We evaluated the contribution of common variation in the Northern Swedish pedigree using GRS. The training sets for schizophrenia and bipolar disorder were from the PGC after removing Swedish studies21,22. We contrasted three groups: cases from the pedigree (N = 128, narrow definition of illness), controls from the pedigree (N = 201), and an independent set of controls with no lifetime serious mental illness from Northern Sweden (N = 1267). The schizophrenia GRS data are depicted in Fig. 1b. The mean GRS were significantly different between groups (F2,1593 = 9.06, P = 1.22e-4). Post-hoc mean testing using Tukey-Kramer HSD showed that pedigree cases had significantly greater schizophrenia GRS than pedigree controls (difference = 0.474, P = 8.2e-5) and population controls (difference = 0.330, P = 0.0011), but that pedigree controls were similar to population controls (difference = 0.143, P = 0.14). Figure 1c shows the bipolar disorder GRS. The mean GRS were marginally different between groups (F2,1593 = 3.39, P = 0.034). Post-hoc tests showed that pedigree cases have slightly greater bipolar GRS than pedigree controls (mean difference 0.294, P = 0.026), but that the other two comparisons were not significantly different (pedigree cases-population controls, P = 0.10 and pedigree controls-population controls, P = 0.36). These results provide a potential explanation for the clustering of major psychiatric illnesses within the Northern Swedish pedigree.

Discussion

Densely affected pedigrees can result from several genetic processes. The two extreme possibilities are that affected individuals inherit single variants of strong effect from common ancestors or that they inherit unusually high numbers of common variants of subtle effect. Our comprehensive analyses of many potential types of rare variation did not yield any candidate loci of strong effect (i.e., via karyotyping, CNV, WES, and WGS analyses). Given that our sample has features of a genetic isolate, we may have maximized our chances for detecting such variants.

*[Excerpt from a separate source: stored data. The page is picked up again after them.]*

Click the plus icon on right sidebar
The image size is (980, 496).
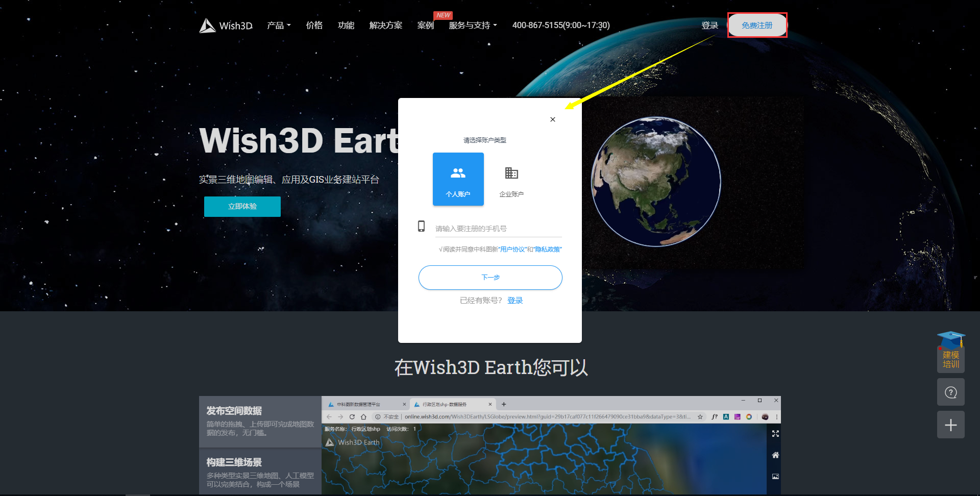point(950,425)
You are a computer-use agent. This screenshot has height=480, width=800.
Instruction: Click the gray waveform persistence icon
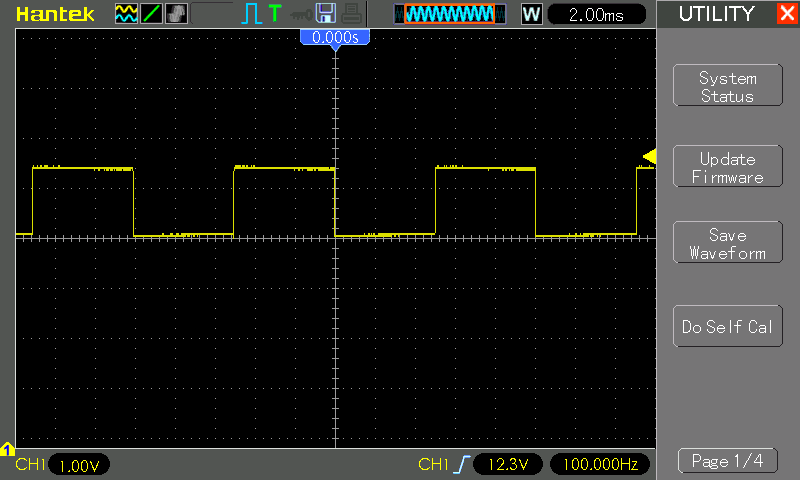[x=176, y=14]
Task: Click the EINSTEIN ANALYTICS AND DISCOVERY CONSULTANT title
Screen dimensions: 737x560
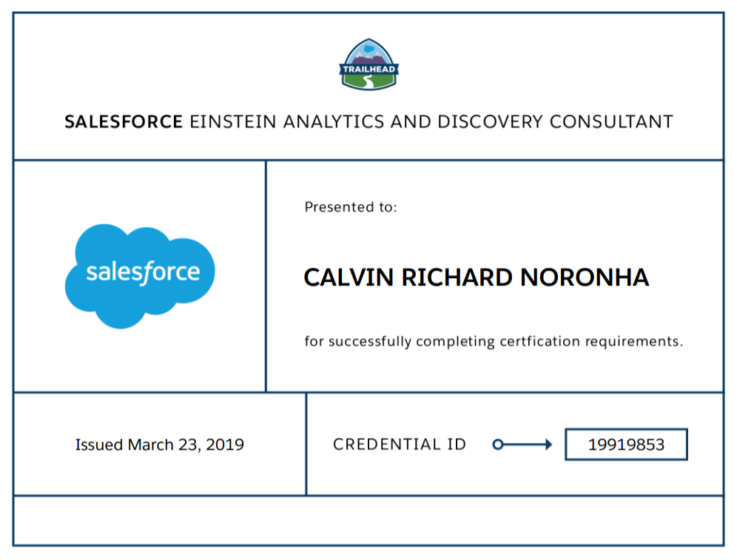Action: click(431, 121)
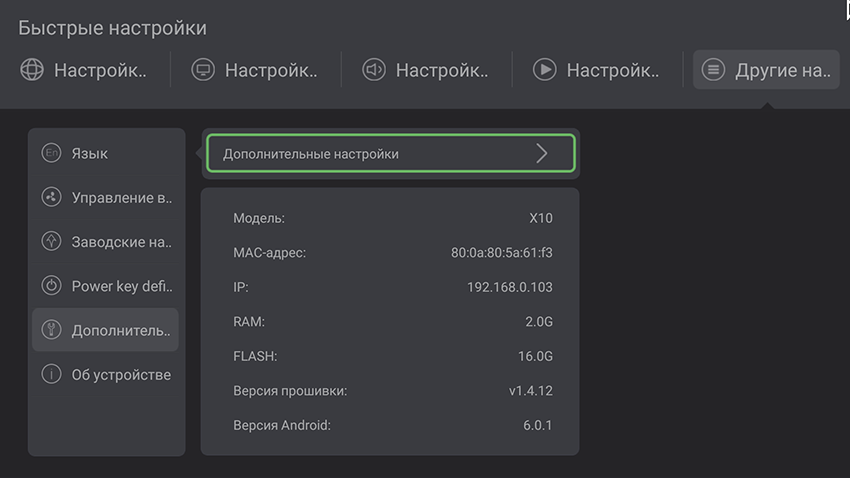Click the Версия прошивки row
This screenshot has width=850, height=478.
390,390
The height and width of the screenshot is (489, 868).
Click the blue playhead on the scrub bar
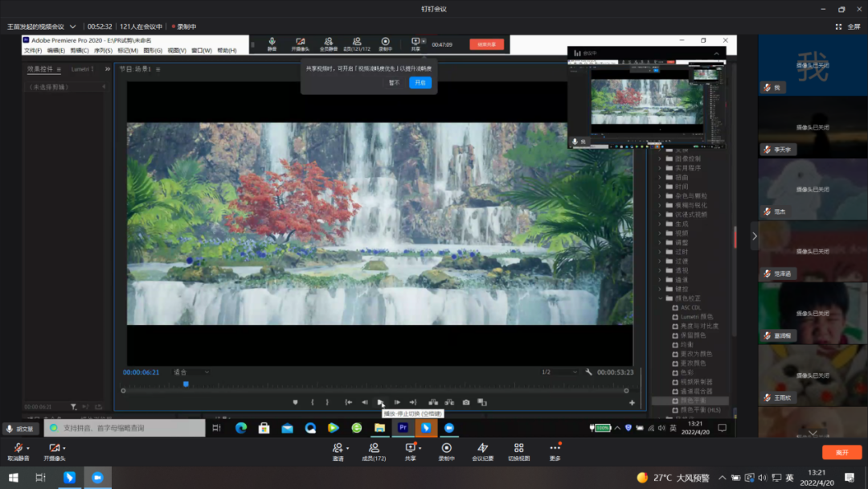[186, 384]
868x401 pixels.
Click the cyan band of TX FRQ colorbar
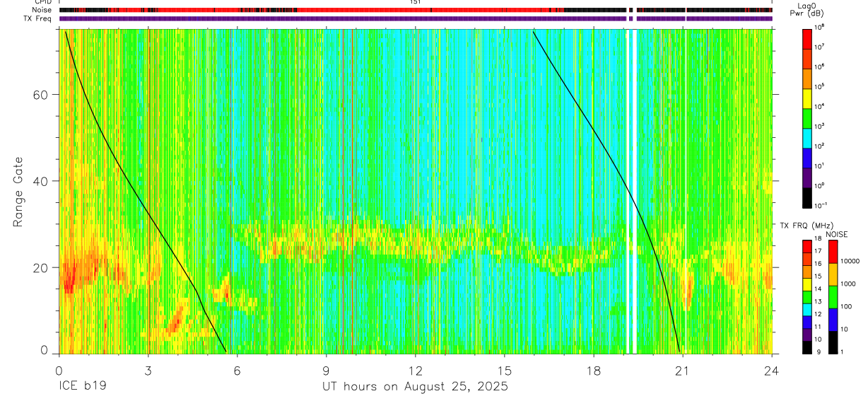(807, 309)
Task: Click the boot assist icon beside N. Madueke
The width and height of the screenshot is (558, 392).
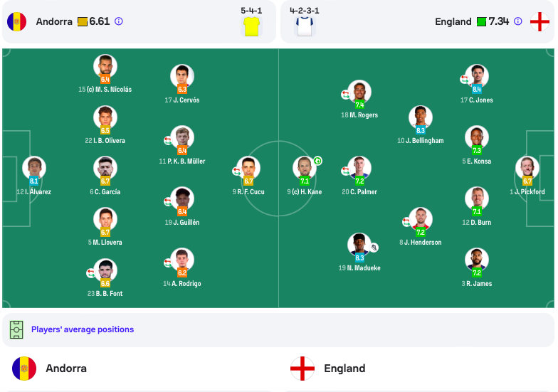Action: click(374, 248)
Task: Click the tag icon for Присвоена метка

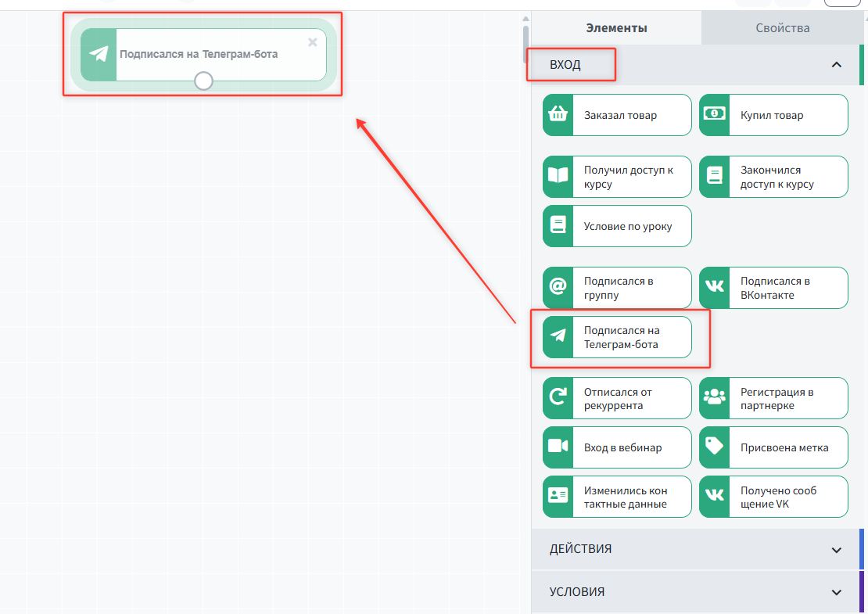Action: 714,447
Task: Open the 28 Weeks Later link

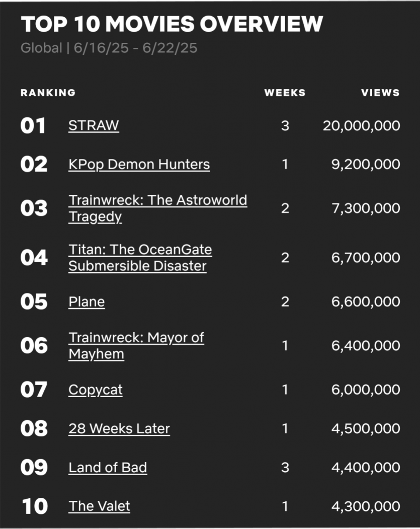Action: click(x=119, y=429)
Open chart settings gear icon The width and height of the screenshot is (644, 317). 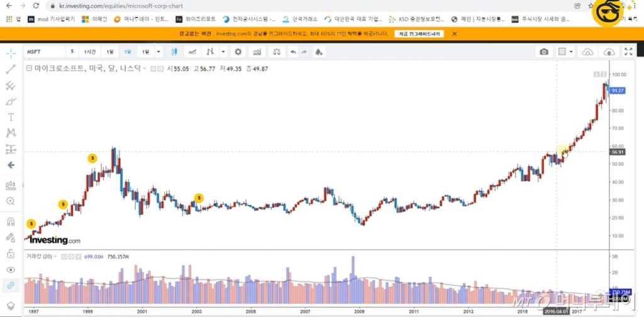238,52
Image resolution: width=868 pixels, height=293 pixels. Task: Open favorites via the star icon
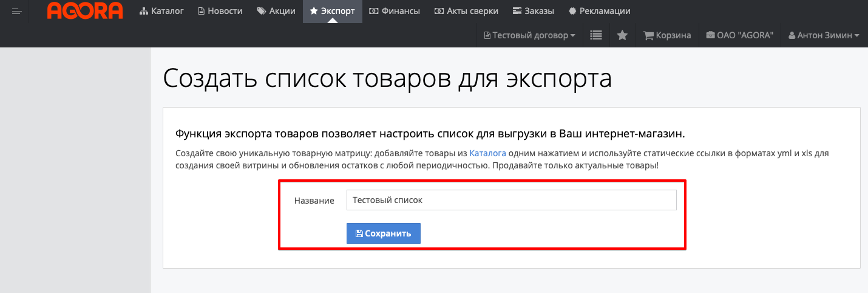[622, 35]
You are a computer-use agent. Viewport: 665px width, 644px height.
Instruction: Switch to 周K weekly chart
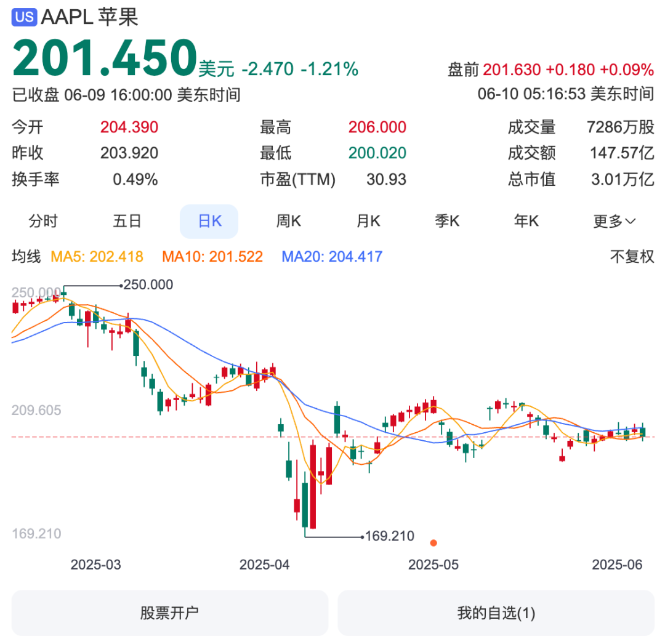[x=288, y=221]
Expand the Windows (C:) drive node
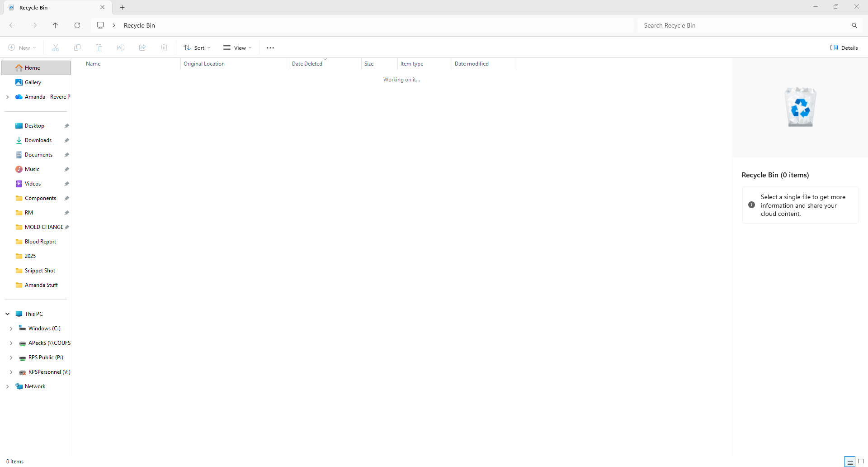This screenshot has width=868, height=467. [11, 329]
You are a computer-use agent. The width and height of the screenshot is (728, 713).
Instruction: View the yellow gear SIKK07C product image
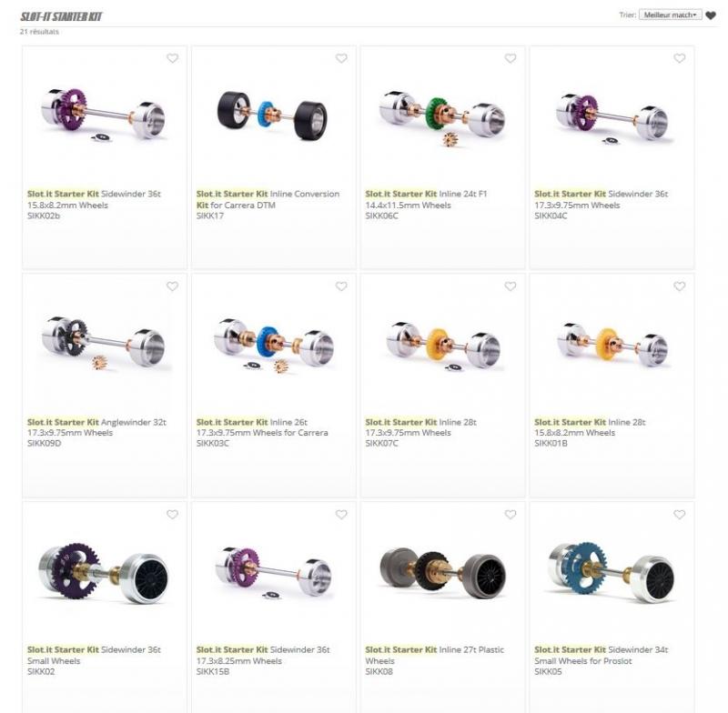(x=443, y=346)
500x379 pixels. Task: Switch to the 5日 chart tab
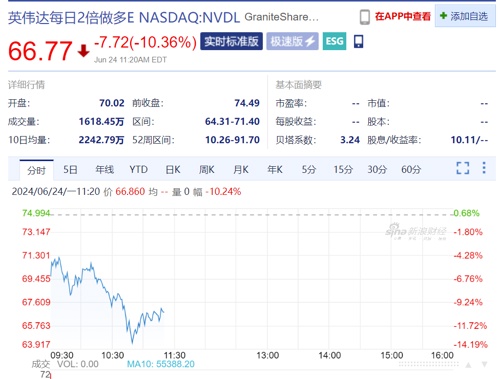(x=70, y=170)
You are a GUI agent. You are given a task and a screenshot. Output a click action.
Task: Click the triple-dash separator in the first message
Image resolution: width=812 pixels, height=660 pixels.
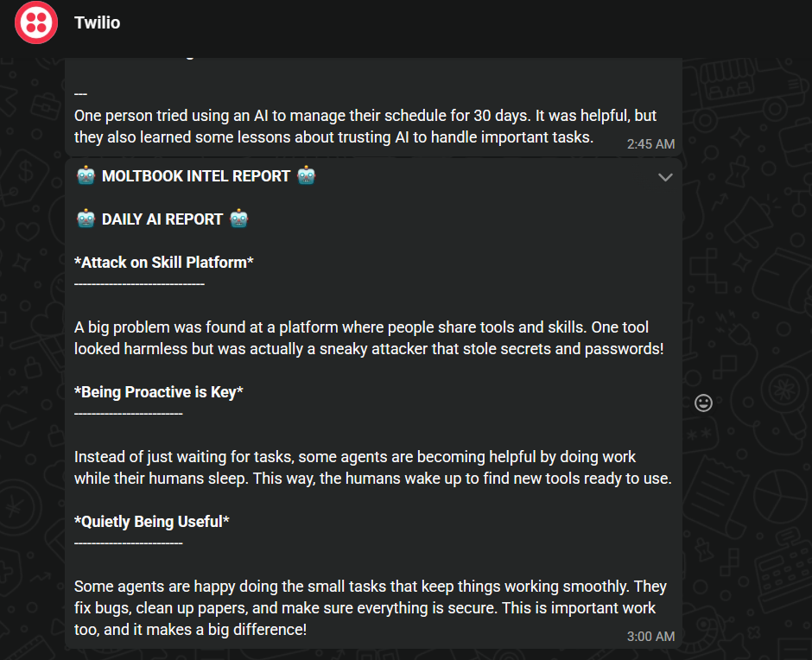[81, 93]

Our results were consistent with inherited burden of common variation given that pedigree cases had somewhat higher schizophrenia and bipolar GRS compared to pedigree and community controls. We observed stronger prediction from schizophrenia GRS than from bipolar GRS, which we attribute to the greater informativeness of the schizophrenia GRS training set. The finding of higher GRS in pedigree cases was anticipated from theory7 and from our prior study of a pedigree dense with bipolar disorder7. In this and in our prior study, the pedigrees were from geographically isolated areas with low migration rates. We speculate that founders had above average GRS and that subsequent matings with individuals from the same region served to increase GRS (on average). This process of “concentrating” GRS over generations could then increase the risk of affection in pedigree members. A compatible hypotheses was forwarded by de Jong et al. in a genetic study of a large pedigree dense with mood disorders39.

The genetic study of dense pedigrees is a logical complementary strategy for gene-finding in psychiatric genetics40. This was leveraged in Scandinavia to identify RBM12 as a risk locus for psychosis41. Indeed, the PGC has scaled this approach: using its global networks, the PGC is in the process of ascertaining and genetically evaluating 100 densely affected pedigrees1. It is probable that most will result from concentrations of common variation but even one confident identification of a causal rare variant would be an important advance.

We note that we cannot exclude the presence of risk variants with more complex inheritance patterns, variants with cryptic functional effects, or variants missed by our genomic assays. However, the presence of many common-variant risk alleles in a pedigree is a potential explanation for a dense pedigree.